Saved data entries
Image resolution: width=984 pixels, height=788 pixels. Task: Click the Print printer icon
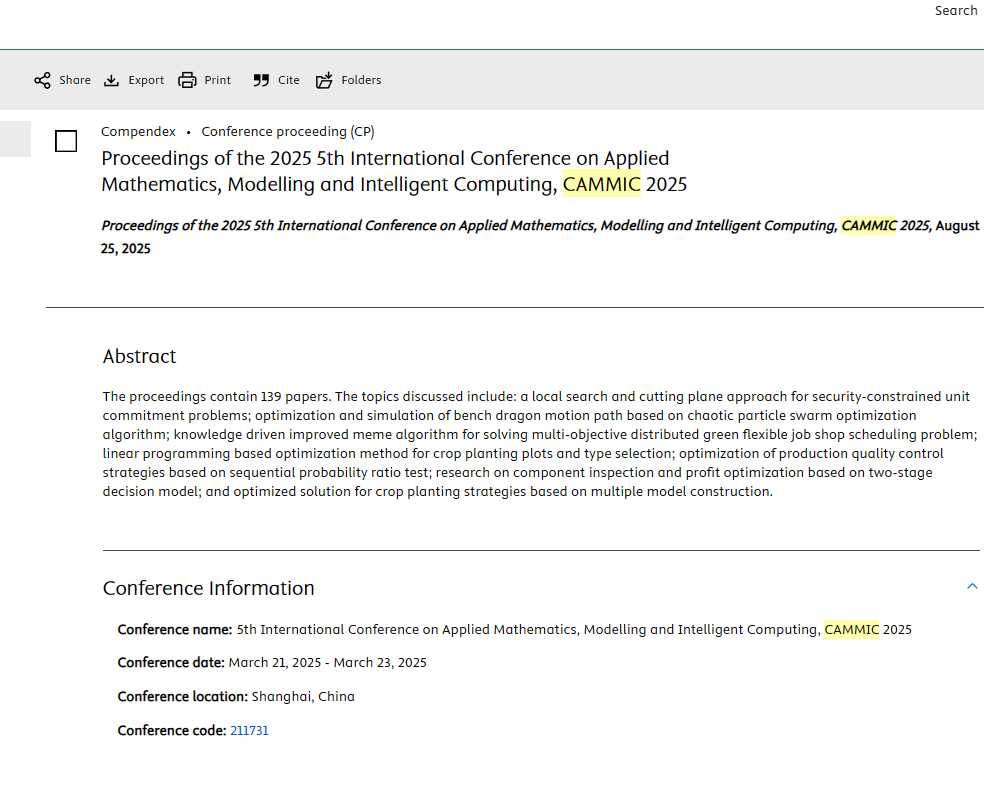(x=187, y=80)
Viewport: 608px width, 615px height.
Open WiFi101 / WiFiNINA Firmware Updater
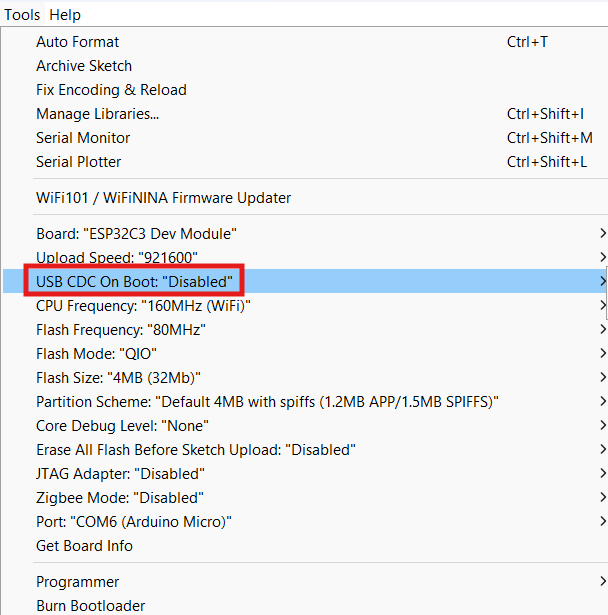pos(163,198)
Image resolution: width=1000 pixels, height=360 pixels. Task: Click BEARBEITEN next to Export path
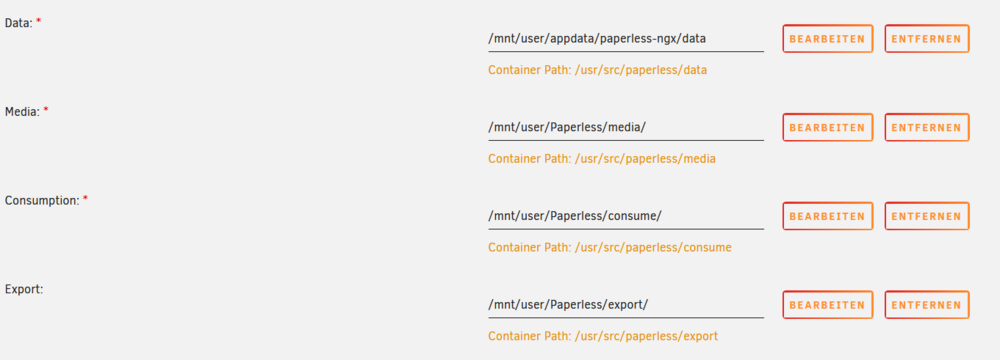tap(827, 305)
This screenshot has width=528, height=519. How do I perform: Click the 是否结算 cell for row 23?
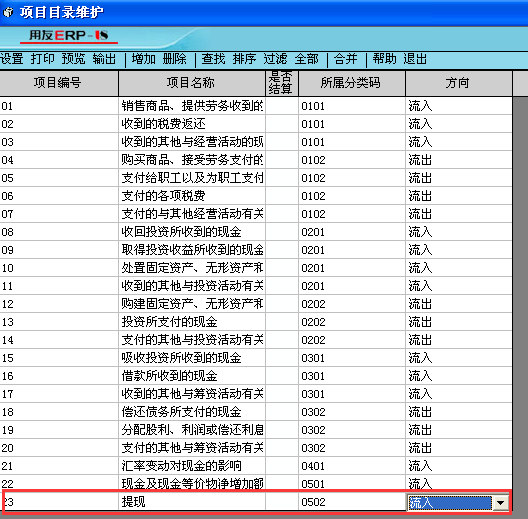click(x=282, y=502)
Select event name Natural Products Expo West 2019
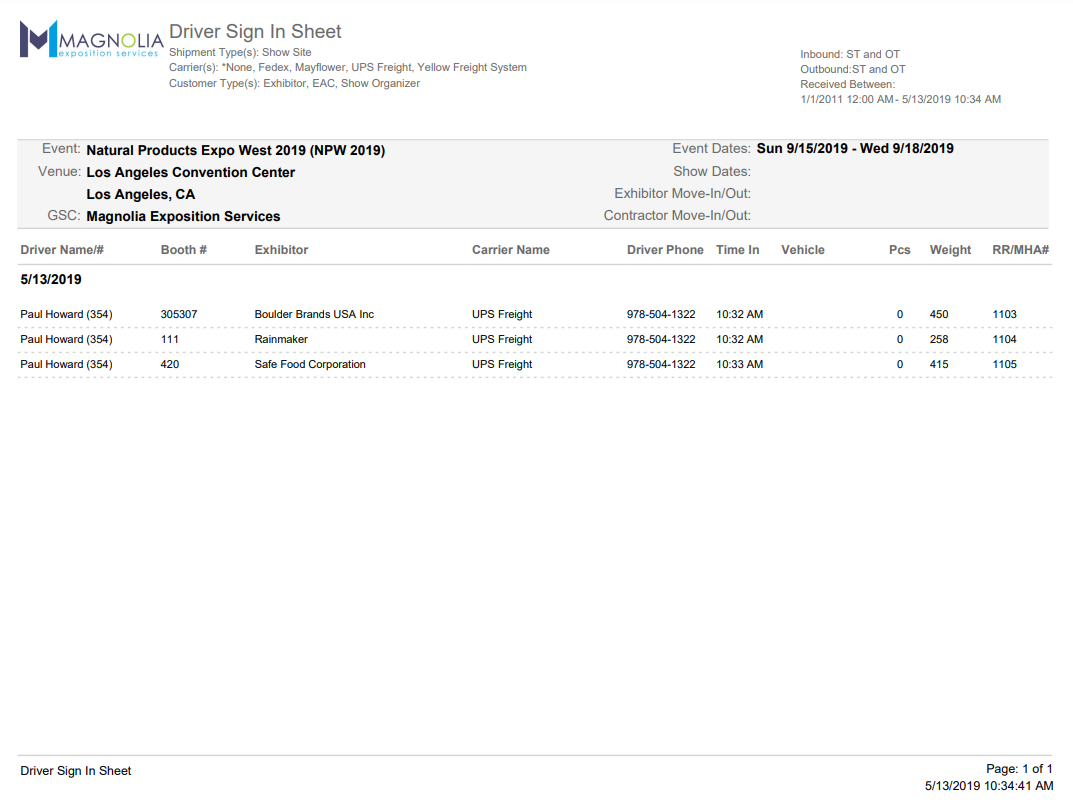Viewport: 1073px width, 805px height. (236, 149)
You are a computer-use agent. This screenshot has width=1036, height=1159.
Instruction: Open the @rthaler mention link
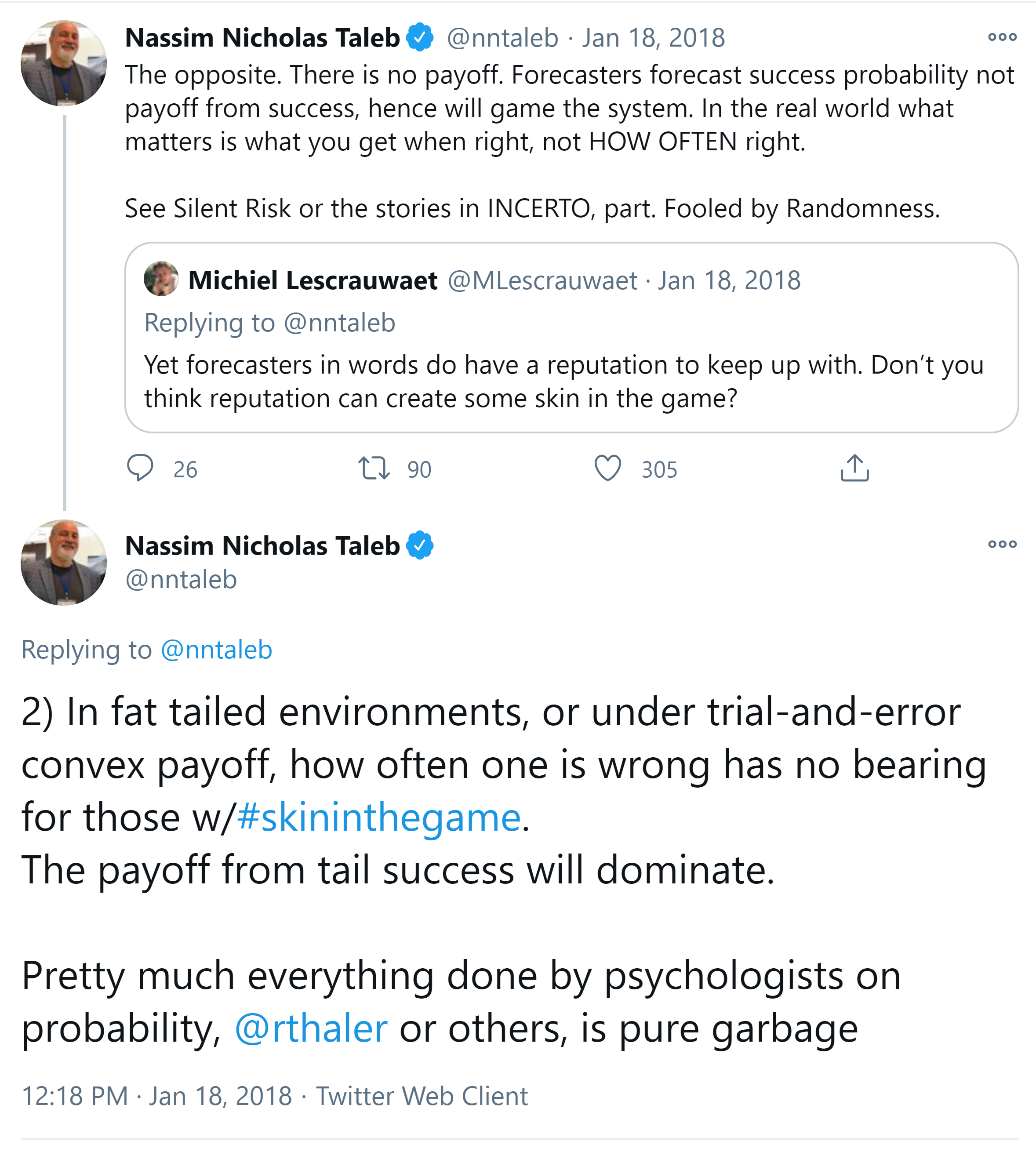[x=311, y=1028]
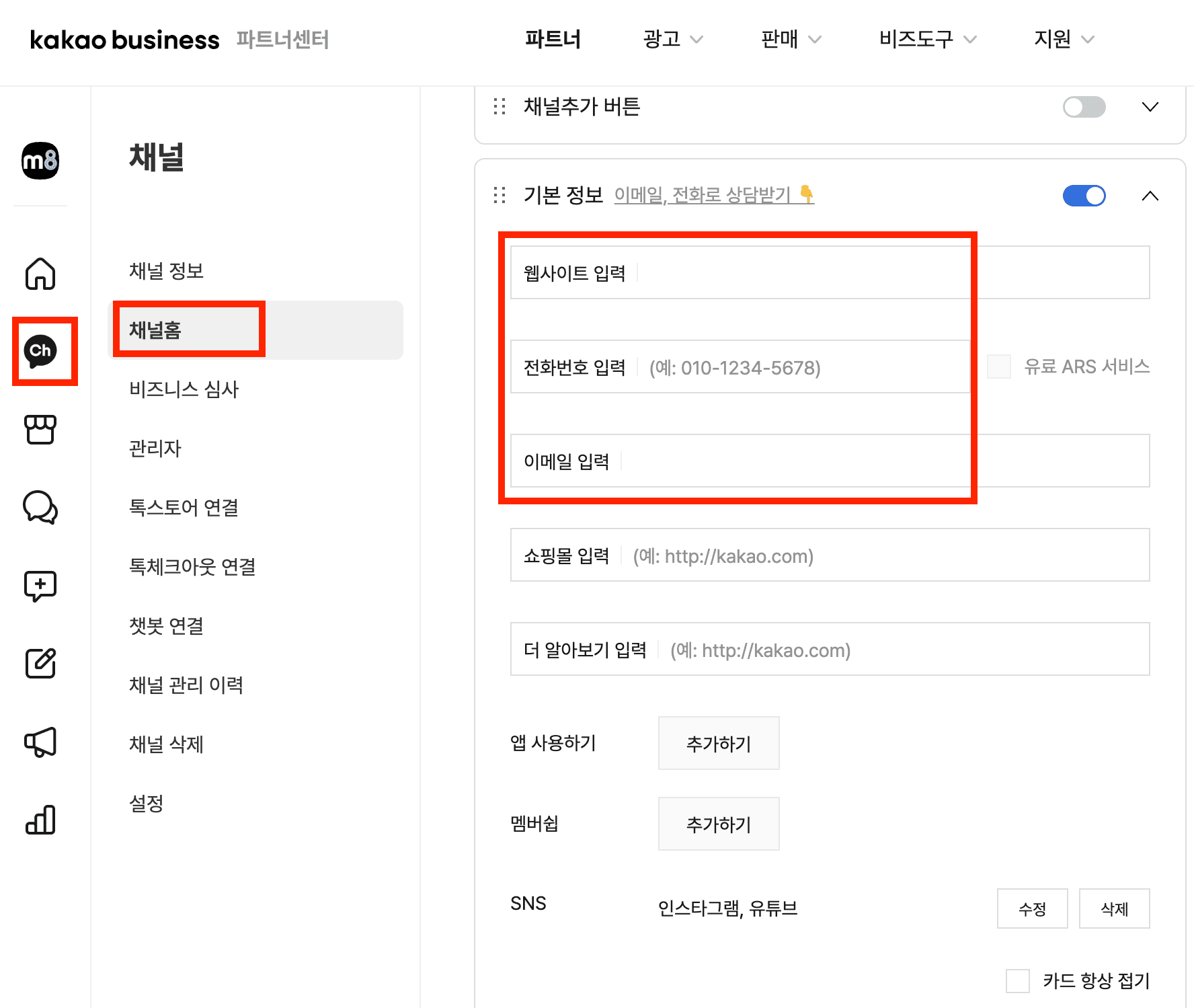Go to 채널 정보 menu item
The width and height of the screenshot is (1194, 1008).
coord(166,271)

# PROBLEM
Set down the records again verbatim, with no pictures.

# ANSWER TO THIS PROBLEM
Image resolution: width=984 pixels, height=788 pixels. Task: Click the Print printer icon
(x=187, y=80)
Viewport: 608px width, 615px height.
Open WiFi101 / WiFiNINA Firmware Updater
pos(163,198)
Image resolution: width=1000 pixels, height=360 pixels. Task: Click BEARBEITEN next to Export path
tap(827, 305)
This screenshot has width=528, height=519. How do I perform: Click the 是否结算 cell for row 23?
click(x=282, y=502)
Select event name Natural Products Expo West 2019
Viewport: 1073px width, 805px height. (236, 149)
You are a computer-use agent. This screenshot has width=1036, height=1159.
Instruction: Open the @rthaler mention link
[x=311, y=1028]
Go to 채널 정보 menu item
The width and height of the screenshot is (1194, 1008).
coord(166,271)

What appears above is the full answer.